Among the often repeated messages circulating this week: 100 years for Wrigley Field and 25 years for the World Wide Web.
So, a sentimental salute to the ballpark and we curiously hopeful spectators. Will we ever forget Ernie Banks, Hank Sauer, Roy Smalley (Terwilliger to Smalley to Addison Street), Andy Pafko and all the “Wait till next years.”
Now on to the Web – the big enchilada.
Inevitably, there’s good news and bad news. Commonly held beliefs, such as it takes up too much time; the loss of face-to-face interaction; the loss of privacy; access to illicit and damaging messages; and technology phobias and rage.
Picture my laptop out there buried out in the fresh snow after one final struggle with a lazy space bar.
Yet, what could duplicate the thrill of a message this week from a nursing school classmate from 50 years ago. Her last name is Bettenhausen, and – understandably – the last I heard she was working the medic tent at the Indy 500. Her addressee cohort brought access to several more lost friends.

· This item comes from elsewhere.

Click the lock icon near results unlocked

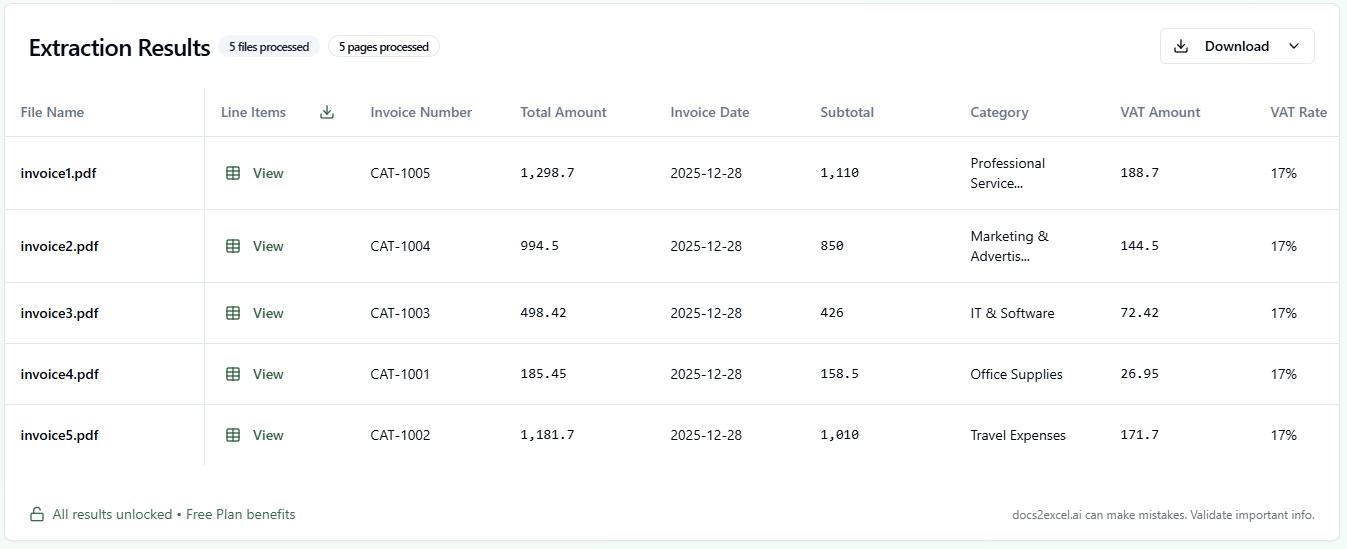(x=37, y=515)
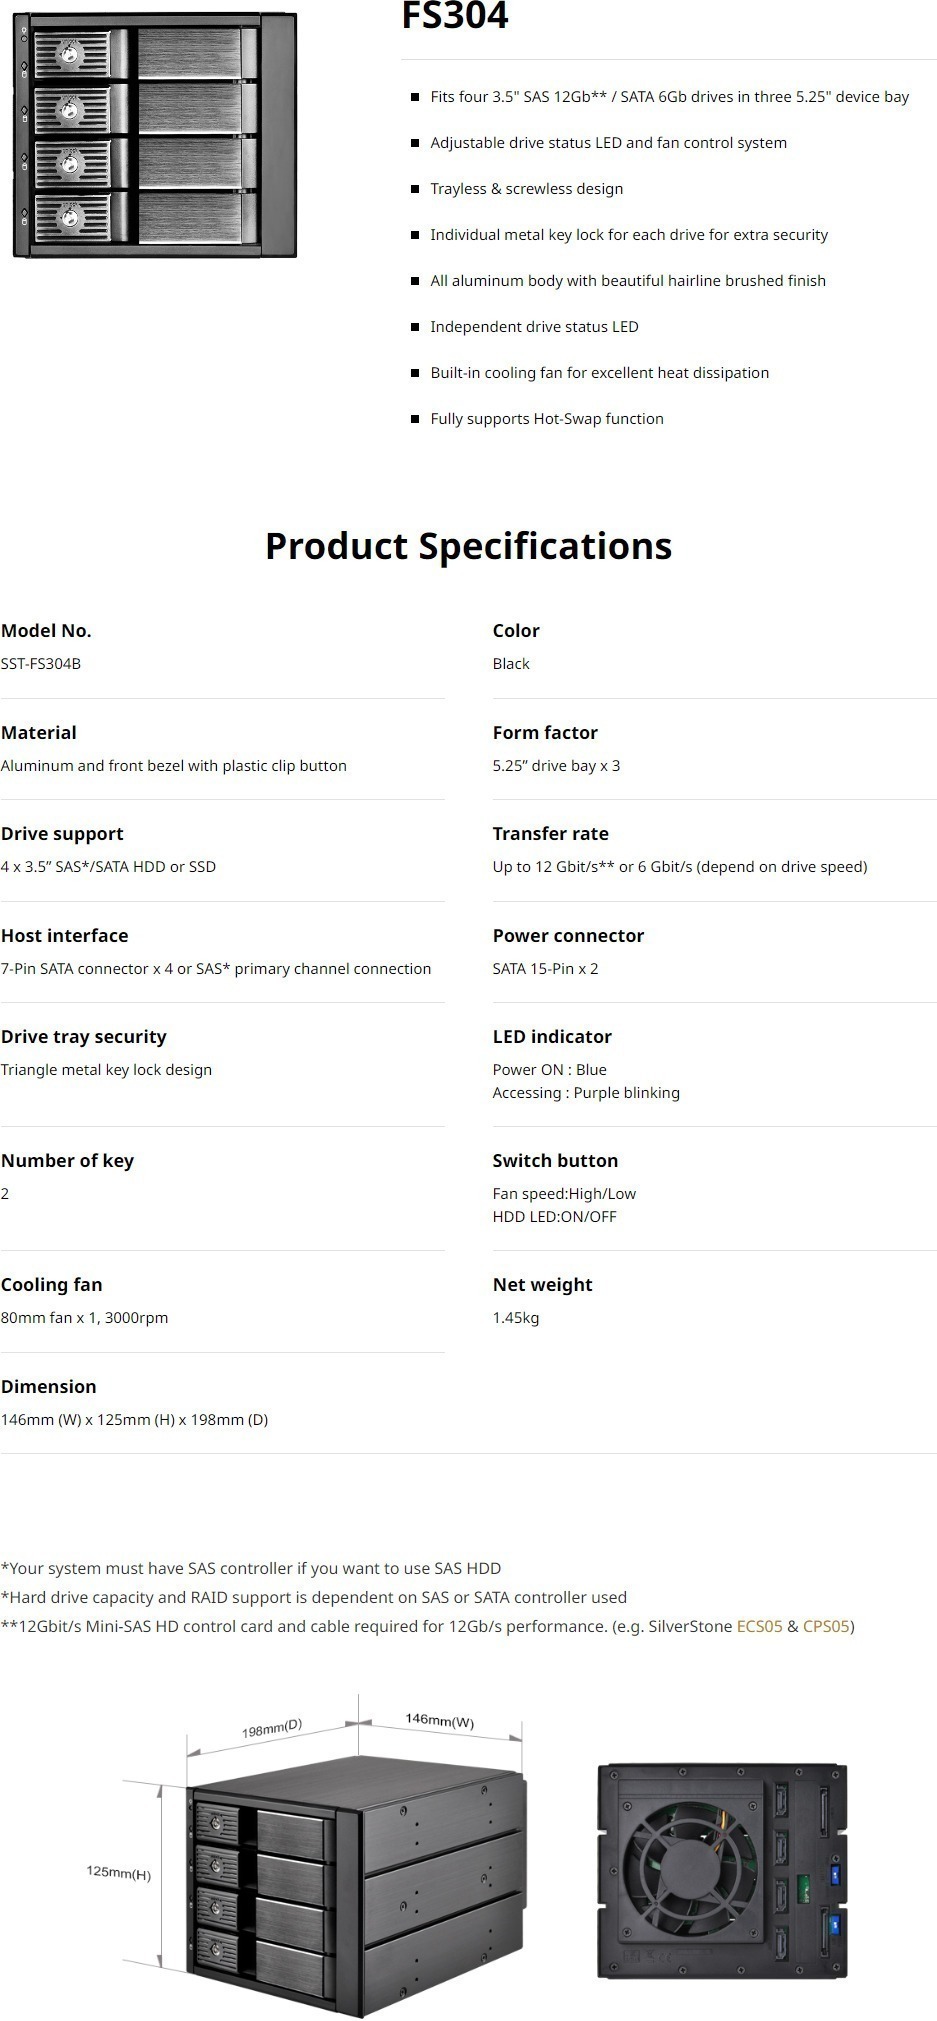Select the FS304 product title
The image size is (937, 2021).
455,17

Evening emails are a nightclub of jokes, funny stories and slams at politicians. Kindle books, digital magazines and newspapers are morning treats. On alternate Fridays, I seek the online version of this very newspaper to check out “Joan Knows” out of superstition that it has been cancelled or to see if there are any comments. Hint, hint you guys.
Which reminds me of two of my recent “oops” that need correction. Note that spellcheck cannot be ample protection against careless proof reading.
So, make that Bach instead of bass in citing Jeff Hunt’s selection.
Alas, one of Albert Vanthournout’s uncles was left out by me in his litany of Valentine-worthy family supporters. Add Uncle George.
My good fortune was discovering the Web under the patient, grouchy, yet pleasant IT guru at Aurora University, Steve Lowe of Geneva.
Many might have guessed that my prime possession was an office with a view, elevator access and a well-tended coffee station. Guess again.
There was the mainframe and Steve’s open-door office about two dozen giant steps down the hallway.
We are both retired now. Sometimes just before the stage of tossing the Dell out the window, I send Steve a telepathic message. I presume he is tied up being a deacon at his church and is talking with our Lord.
This week on Facebook many shared the photos of the proud teams from Cheer Alliance in St. Charles. They had gone to Tennessee last weekend for a competition and came back knowing they had done their best. Got a great view of my granddaughter, Mazy, flying off the top of a formation.
Finally, top this for a well-earned celebration this weekend. John Wredling, grand marshall of the St. Patrick’s Parade on Saturday, turns 100 on Sunday.
Many have reached that benchmark. Few have had such a distinguished and community-spirited life.
Let’s turn out on Main Street to salute him and be in the light of his always smiling face.